BEGIN SOURCE INFORMATION

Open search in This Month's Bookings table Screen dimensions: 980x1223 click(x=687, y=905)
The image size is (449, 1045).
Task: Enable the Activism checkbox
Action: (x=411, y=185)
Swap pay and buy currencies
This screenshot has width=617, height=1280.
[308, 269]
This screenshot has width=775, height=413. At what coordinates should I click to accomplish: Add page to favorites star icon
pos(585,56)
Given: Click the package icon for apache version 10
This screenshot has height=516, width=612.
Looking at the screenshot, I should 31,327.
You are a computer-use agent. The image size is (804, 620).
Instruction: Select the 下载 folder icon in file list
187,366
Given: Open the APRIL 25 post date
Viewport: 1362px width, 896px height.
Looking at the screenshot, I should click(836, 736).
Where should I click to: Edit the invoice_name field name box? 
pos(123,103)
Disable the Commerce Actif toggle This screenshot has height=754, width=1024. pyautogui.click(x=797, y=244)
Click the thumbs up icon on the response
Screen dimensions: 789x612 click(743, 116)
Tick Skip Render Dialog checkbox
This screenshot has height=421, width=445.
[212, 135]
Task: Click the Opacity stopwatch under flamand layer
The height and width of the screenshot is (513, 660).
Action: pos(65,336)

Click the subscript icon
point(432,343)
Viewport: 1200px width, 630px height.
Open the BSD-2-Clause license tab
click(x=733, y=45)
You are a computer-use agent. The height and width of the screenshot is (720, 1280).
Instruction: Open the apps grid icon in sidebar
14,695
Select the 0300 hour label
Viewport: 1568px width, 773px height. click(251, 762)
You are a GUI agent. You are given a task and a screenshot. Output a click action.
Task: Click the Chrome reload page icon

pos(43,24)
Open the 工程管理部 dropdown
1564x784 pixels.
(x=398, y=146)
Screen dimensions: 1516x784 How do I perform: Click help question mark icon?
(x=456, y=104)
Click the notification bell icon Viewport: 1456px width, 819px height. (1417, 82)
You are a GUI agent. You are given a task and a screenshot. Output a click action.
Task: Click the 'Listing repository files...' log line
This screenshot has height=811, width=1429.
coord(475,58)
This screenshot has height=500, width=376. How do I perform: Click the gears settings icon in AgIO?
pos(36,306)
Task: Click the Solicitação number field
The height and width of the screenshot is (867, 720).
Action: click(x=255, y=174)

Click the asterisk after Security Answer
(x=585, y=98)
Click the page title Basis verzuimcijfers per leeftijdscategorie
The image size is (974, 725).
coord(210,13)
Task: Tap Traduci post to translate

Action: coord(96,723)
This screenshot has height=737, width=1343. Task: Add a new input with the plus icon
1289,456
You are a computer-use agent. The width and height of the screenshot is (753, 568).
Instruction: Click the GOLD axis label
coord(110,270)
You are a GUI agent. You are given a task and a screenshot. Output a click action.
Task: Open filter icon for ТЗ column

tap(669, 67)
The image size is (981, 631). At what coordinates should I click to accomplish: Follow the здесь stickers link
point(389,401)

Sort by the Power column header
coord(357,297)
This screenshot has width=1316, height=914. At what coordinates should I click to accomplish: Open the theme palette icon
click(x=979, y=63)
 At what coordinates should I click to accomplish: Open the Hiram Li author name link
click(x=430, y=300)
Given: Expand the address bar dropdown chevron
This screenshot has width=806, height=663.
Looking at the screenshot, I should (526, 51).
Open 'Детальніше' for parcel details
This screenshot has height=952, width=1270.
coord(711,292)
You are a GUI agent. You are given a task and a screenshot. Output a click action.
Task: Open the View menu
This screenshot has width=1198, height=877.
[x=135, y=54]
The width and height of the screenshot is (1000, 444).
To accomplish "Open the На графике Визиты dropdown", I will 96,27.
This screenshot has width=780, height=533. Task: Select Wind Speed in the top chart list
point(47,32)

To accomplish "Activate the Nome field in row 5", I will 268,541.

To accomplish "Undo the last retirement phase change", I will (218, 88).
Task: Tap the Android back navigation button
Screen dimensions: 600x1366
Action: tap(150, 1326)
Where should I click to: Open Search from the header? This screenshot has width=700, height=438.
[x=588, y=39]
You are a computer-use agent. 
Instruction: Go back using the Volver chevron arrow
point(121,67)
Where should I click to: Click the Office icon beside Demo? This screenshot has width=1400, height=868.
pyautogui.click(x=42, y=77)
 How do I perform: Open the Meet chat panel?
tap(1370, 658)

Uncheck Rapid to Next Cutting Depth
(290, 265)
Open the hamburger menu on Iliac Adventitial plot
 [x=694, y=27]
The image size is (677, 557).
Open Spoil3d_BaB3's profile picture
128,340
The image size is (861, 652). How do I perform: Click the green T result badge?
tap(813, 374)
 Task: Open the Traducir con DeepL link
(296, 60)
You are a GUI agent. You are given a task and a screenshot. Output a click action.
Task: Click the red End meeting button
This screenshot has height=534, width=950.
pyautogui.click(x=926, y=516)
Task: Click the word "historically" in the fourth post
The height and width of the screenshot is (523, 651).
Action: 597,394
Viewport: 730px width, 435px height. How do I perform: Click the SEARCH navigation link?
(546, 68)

END SOURCE INFORMATION

YOUR ASSIGNMENT:
Having read the entries above, repeat them exactly.

ANSWER SPACE:
Open search in This Month's Bookings table Screen dimensions: 980x1223 click(x=687, y=905)
The image size is (449, 1045).
Task: Enable the Activism checkbox
Action: (x=411, y=185)
Swap pay and buy currencies
This screenshot has width=617, height=1280.
[308, 269]
This screenshot has width=775, height=413. At what coordinates should I click to accomplish: Add page to favorites star icon
pos(585,56)
Given: Click the package icon for apache version 10
This screenshot has height=516, width=612.
Looking at the screenshot, I should 31,327.
You are a computer-use agent. The image size is (804, 620).
Instruction: Select the 下载 folder icon in file list
187,366
Given: Open the APRIL 25 post date
Viewport: 1362px width, 896px height.
Looking at the screenshot, I should click(836, 736).
Where should I click to: Edit the invoice_name field name box? 
pos(123,103)
Disable the Commerce Actif toggle This screenshot has height=754, width=1024. pyautogui.click(x=797, y=244)
Click the thumbs up icon on the response
Screen dimensions: 789x612 click(743, 116)
Tick Skip Render Dialog checkbox
This screenshot has height=421, width=445.
[212, 135]
Task: Click the Opacity stopwatch under flamand layer
The height and width of the screenshot is (513, 660).
Action: pos(65,336)

Click the subscript icon
point(432,343)
Viewport: 1200px width, 630px height.
Open the BSD-2-Clause license tab
click(x=733, y=45)
You are a computer-use agent. The height and width of the screenshot is (720, 1280).
Instruction: Open the apps grid icon in sidebar
14,695
Select the 0300 hour label
Viewport: 1568px width, 773px height. click(251, 762)
You are a GUI agent. You are given a task and a screenshot. Output a click action.
Task: Click the Chrome reload page icon

pos(43,24)
Open the 工程管理部 dropdown
1564x784 pixels.
(x=398, y=146)
Screen dimensions: 1516x784 How do I perform: Click help question mark icon?
(x=456, y=104)
Click the notification bell icon Viewport: 1456px width, 819px height. (1417, 82)
You are a GUI agent. You are given a task and a screenshot. Output a click action.
Task: Click the 'Listing repository files...' log line
This screenshot has height=811, width=1429.
coord(475,58)
This screenshot has height=500, width=376. How do I perform: Click the gears settings icon in AgIO?
pos(36,306)
Task: Click the Solicitação number field
The height and width of the screenshot is (867, 720).
Action: click(x=255, y=174)

Click the asterisk after Security Answer
(x=585, y=98)
Click the page title Basis verzuimcijfers per leeftijdscategorie
The image size is (974, 725).
coord(210,13)
Task: Tap Traduci post to translate

Action: coord(96,723)
This screenshot has height=737, width=1343. Task: Add a new input with the plus icon
1289,456
You are a computer-use agent. The width and height of the screenshot is (753, 568).
Instruction: Click the GOLD axis label
coord(110,270)
You are a GUI agent. You are given a task and a screenshot. Output a click action.
Task: Open filter icon for ТЗ column

tap(669, 67)
The image size is (981, 631). At what coordinates should I click to accomplish: Follow the здесь stickers link
point(389,401)

Sort by the Power column header
coord(357,297)
This screenshot has width=1316, height=914. At what coordinates should I click to accomplish: Open the theme palette icon
click(x=979, y=63)
 At what coordinates should I click to accomplish: Open the Hiram Li author name link
click(x=430, y=300)
Given: Expand the address bar dropdown chevron
This screenshot has width=806, height=663.
Looking at the screenshot, I should (526, 51).
Open 'Детальніше' for parcel details
This screenshot has height=952, width=1270.
coord(711,292)
You are a GUI agent. You are given a task and a screenshot. Output a click action.
Task: Open the View menu
This screenshot has width=1198, height=877.
[x=135, y=54]
The width and height of the screenshot is (1000, 444).
To accomplish "Open the На графике Визиты dropdown", I will 96,27.
This screenshot has width=780, height=533. Task: Select Wind Speed in the top chart list
point(47,32)

To accomplish "Activate the Nome field in row 5", I will 268,541.

To accomplish "Undo the last retirement phase change", I will (218, 88).
Task: Tap the Android back navigation button
Screen dimensions: 600x1366
Action: tap(150, 1326)
Where should I click to: Open Search from the header? This screenshot has width=700, height=438.
[x=588, y=39]
You are a computer-use agent. 
Instruction: Go back using the Volver chevron arrow
point(121,67)
Where should I click to: Click the Office icon beside Demo? This screenshot has width=1400, height=868.
pyautogui.click(x=42, y=77)
 How do I perform: Open the Meet chat panel?
tap(1370, 658)

Uncheck Rapid to Next Cutting Depth
(290, 265)
Open the hamburger menu on Iliac Adventitial plot
 [x=694, y=27]
The image size is (677, 557).
Open Spoil3d_BaB3's profile picture
128,340
The image size is (861, 652). How do I perform: Click the green T result badge?
tap(813, 374)
 Task: Open the Traducir con DeepL link
(296, 60)
You are a GUI agent. You are given a task and a screenshot. Output a click action.
Task: Click the red End meeting button
This screenshot has height=534, width=950.
pyautogui.click(x=926, y=516)
Task: Click the word "historically" in the fourth post
The height and width of the screenshot is (523, 651).
Action: 597,394
Viewport: 730px width, 435px height. How do I perform: Click the SEARCH navigation link?
(546, 68)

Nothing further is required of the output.